If we are unable to obtain U.S. and/or foreign regulatory approval, we will be unable to commercialize our drug candidates.

Our drug candidates are subject to extensive governmental regulations relating to development, clinical trials, manufacturing and commercialization. Rigorous preclinical testing and clinical trials and an extensive regulatory approval process are required in the United States and in many foreign jurisdictions prior to the commercial sale of our drug candidates. Satisfaction of these and other regulatory requirements is costly, time consuming, uncertain and subject to unanticipated delays. It is possible that none of the drug candidates we are developing will obtain marketing approval. In connection with the clinical trials for elvucitabine, ACH-806, ACH-702 and any other drug candidate we may seek to develop in the future, we face risks that:

 

    the drug candidate may not prove to be efficacious;

 

    the drug may not prove to be safe;

 

    the results may not confirm the positive results from earlier preclinical studies or clinical trials; and

 

    the results may not meet the level of statistical significance required by the FDA or other regulatory agencies.

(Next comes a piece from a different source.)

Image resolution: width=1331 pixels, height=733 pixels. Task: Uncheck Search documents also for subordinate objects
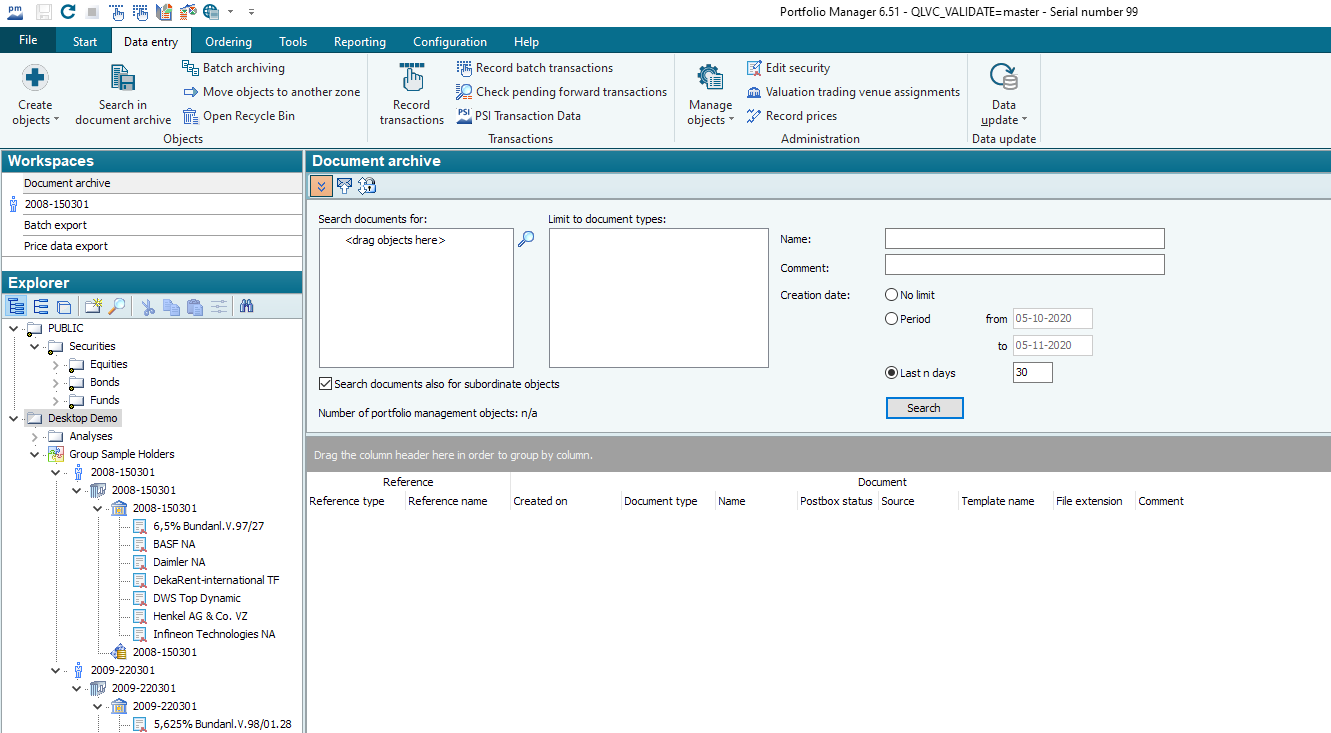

We have limited experience in conducting and managing the clinical trials necessary to obtain regulatory approvals, including approval by the FDA. The time required to complete clinical trials and for FDA and other countries’ regulatory review processes is uncertain and typically takes many years. Our analysis of data obtained from preclinical and clinical activities is subject to confirmation and interpretation by regulatory authorities, which could delay, limit or prevent regulatory approval. We may also encounter unanticipated delays or increased costs due to government regulation from future legislation or administrative action or changes in FDA policy during the period of product development, clinical trials and FDA regulatory review.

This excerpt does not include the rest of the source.